Pointing data for screenshots
--- Start ---

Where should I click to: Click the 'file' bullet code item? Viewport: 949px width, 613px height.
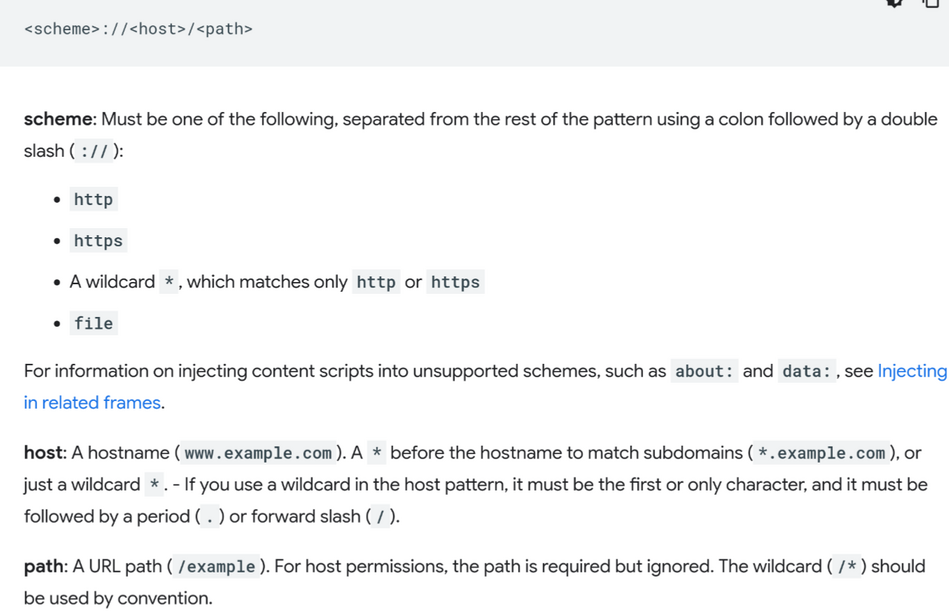pyautogui.click(x=93, y=324)
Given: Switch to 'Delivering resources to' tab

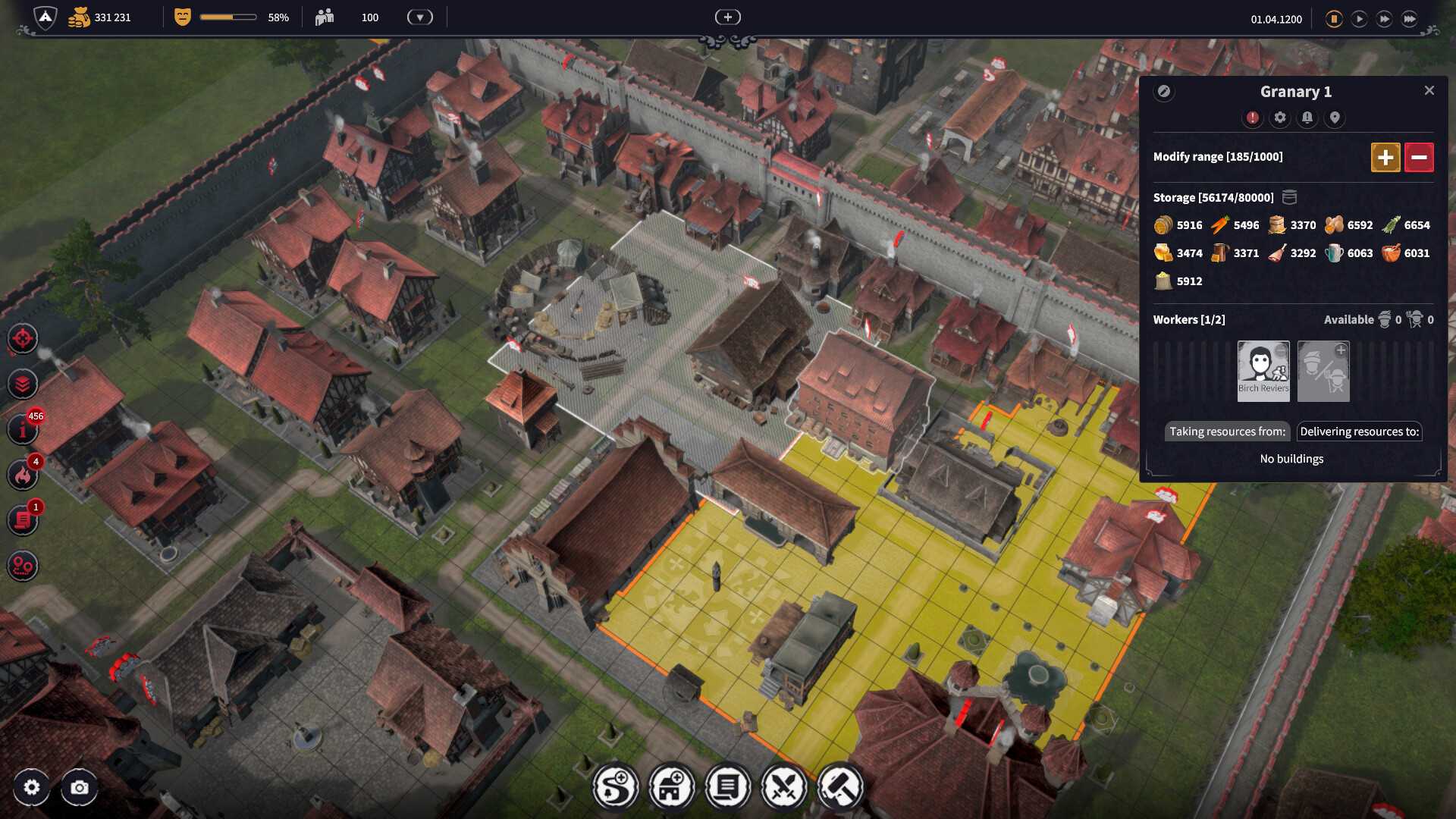Looking at the screenshot, I should pos(1359,431).
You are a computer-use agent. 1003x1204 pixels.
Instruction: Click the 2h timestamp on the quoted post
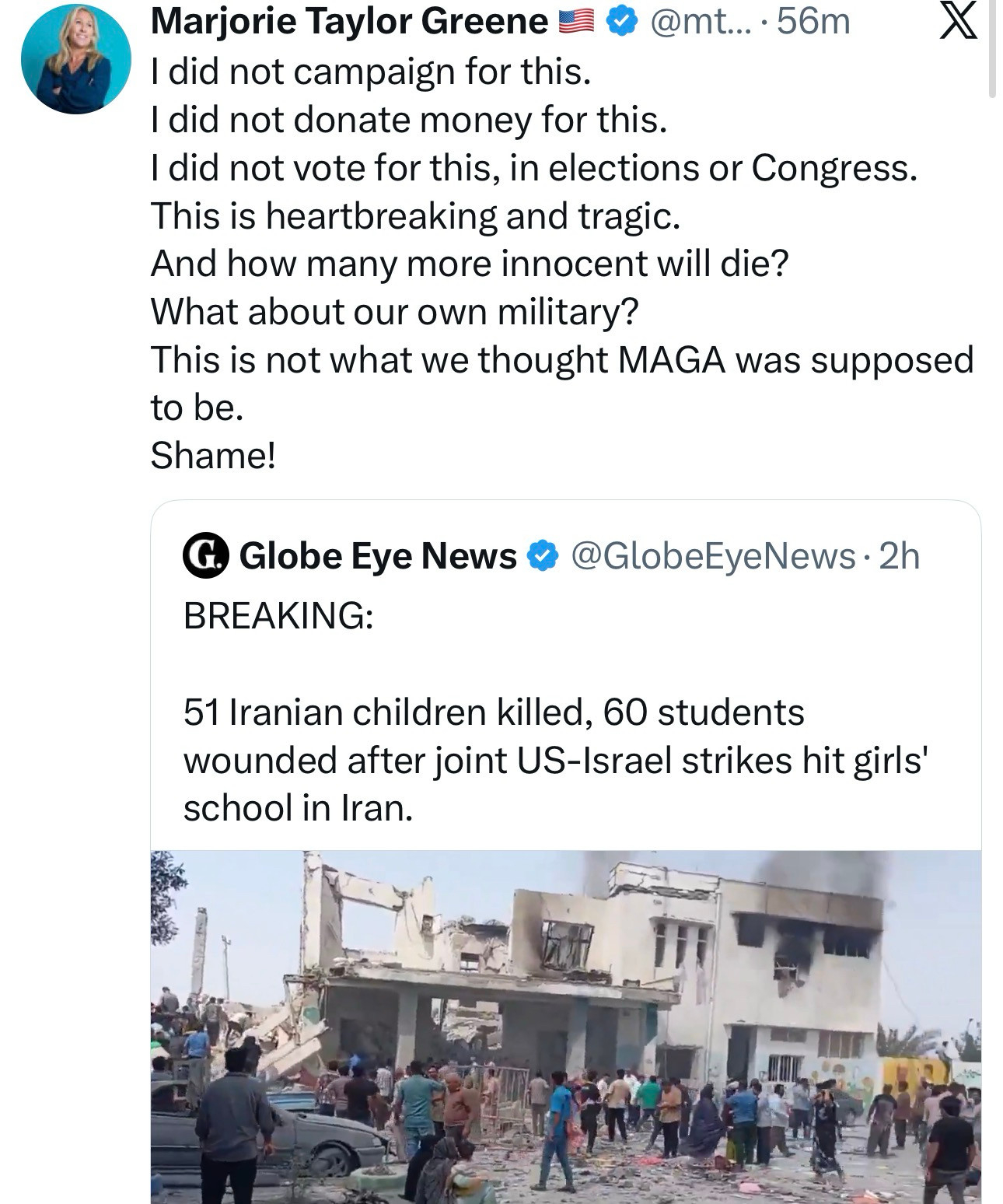tap(899, 556)
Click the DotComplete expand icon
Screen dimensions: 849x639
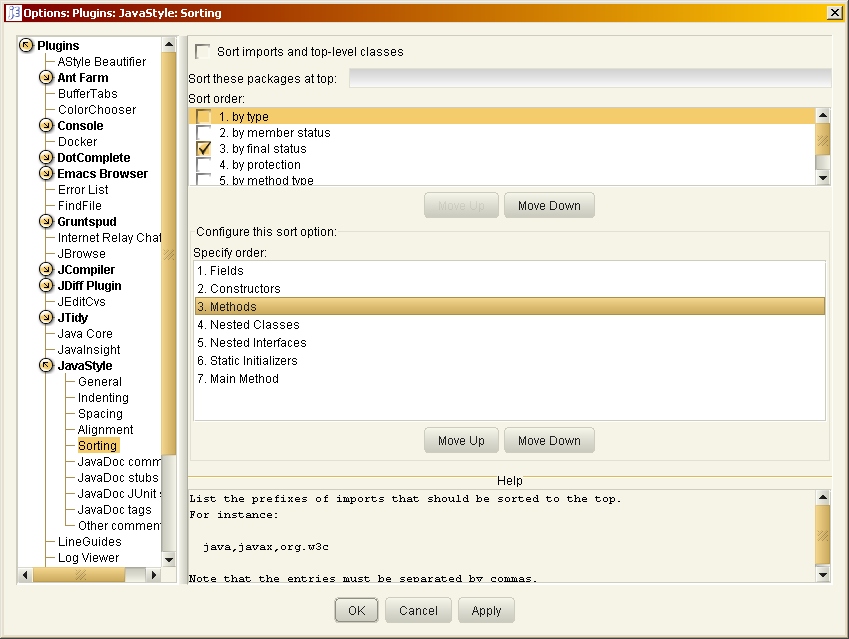(47, 158)
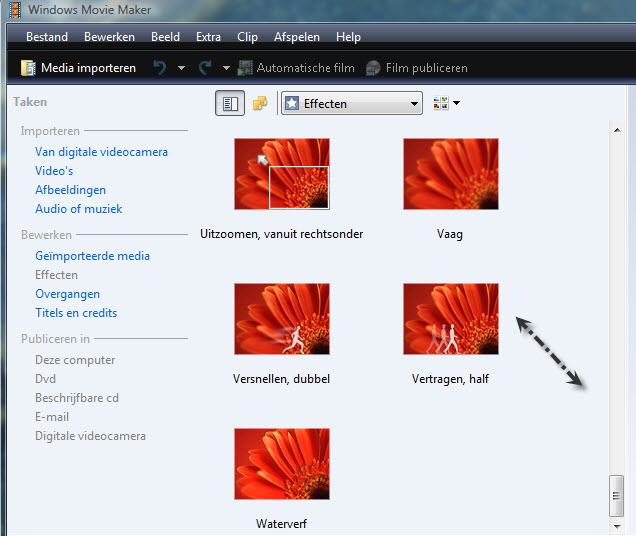Open the redo history dropdown arrow
636x536 pixels.
point(226,68)
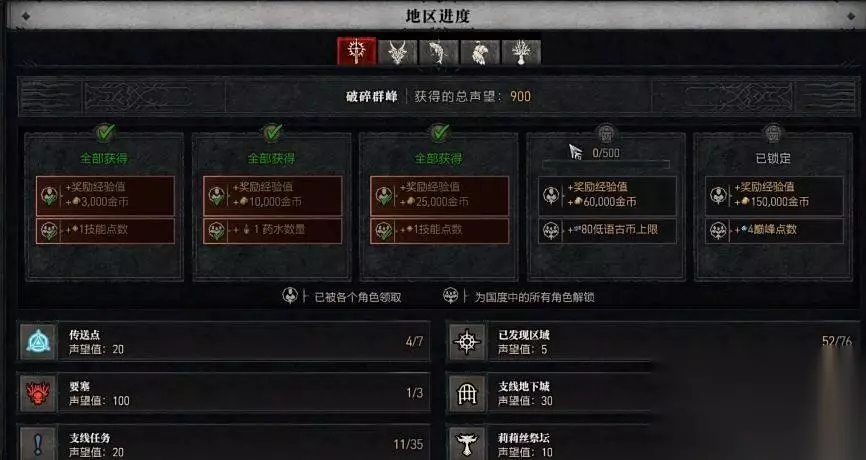The height and width of the screenshot is (460, 866).
Task: Click green checkmark above 3,000金币 reward
Action: [105, 133]
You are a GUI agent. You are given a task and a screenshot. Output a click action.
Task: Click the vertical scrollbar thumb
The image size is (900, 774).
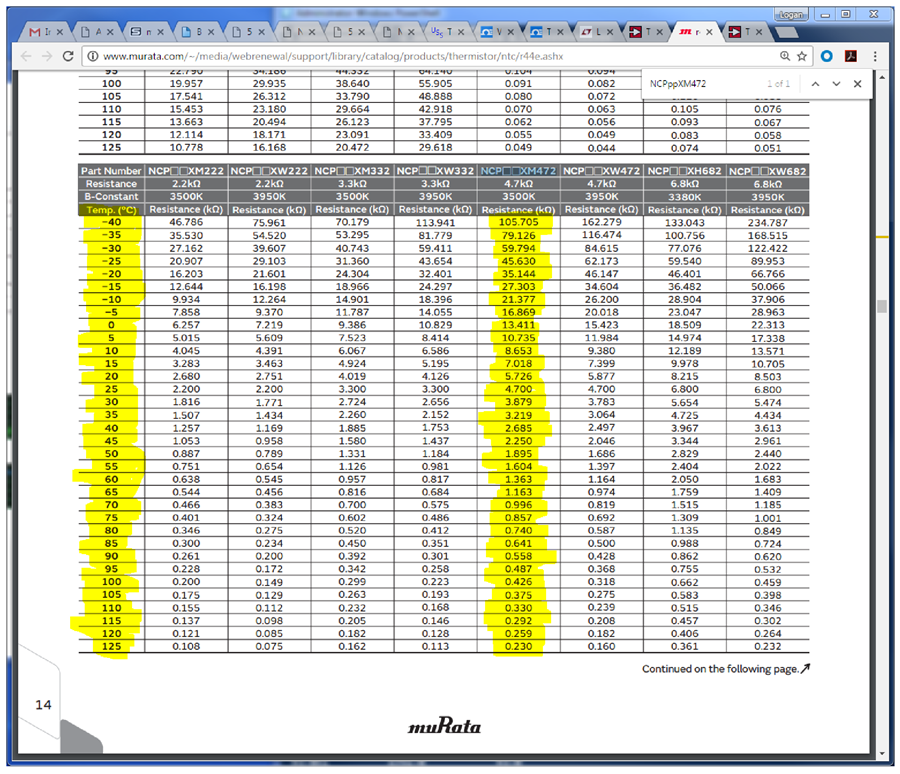tap(882, 306)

--- End ---

Write out all the items again, swapping "agent" for "assistant" everywhere it appears and leaving everything else unchanged. Omit the pictures.

Where should I click to: Click the 'file' bullet code item? Viewport: 949px width, 613px height.
pyautogui.click(x=93, y=324)
Given: Switch to 'Delivering resources to' tab

Looking at the screenshot, I should pos(1359,431).
You are a computer-use assistant. 1003x1204 pixels.
Instruction: Click the 2h timestamp on the quoted post
tap(899, 556)
Click the DotComplete expand icon
Screen dimensions: 849x639
(47, 158)
Open the redo history dropdown arrow
636x536 pixels.
point(226,68)
The height and width of the screenshot is (460, 866).
Task: Click green checkmark above 3,000金币 reward
Action: [105, 133]
You are a GUI assistant. You are given a task and a screenshot. Output a click action.
Task: Click the vertical scrollbar thumb
The image size is (900, 774).
tap(882, 306)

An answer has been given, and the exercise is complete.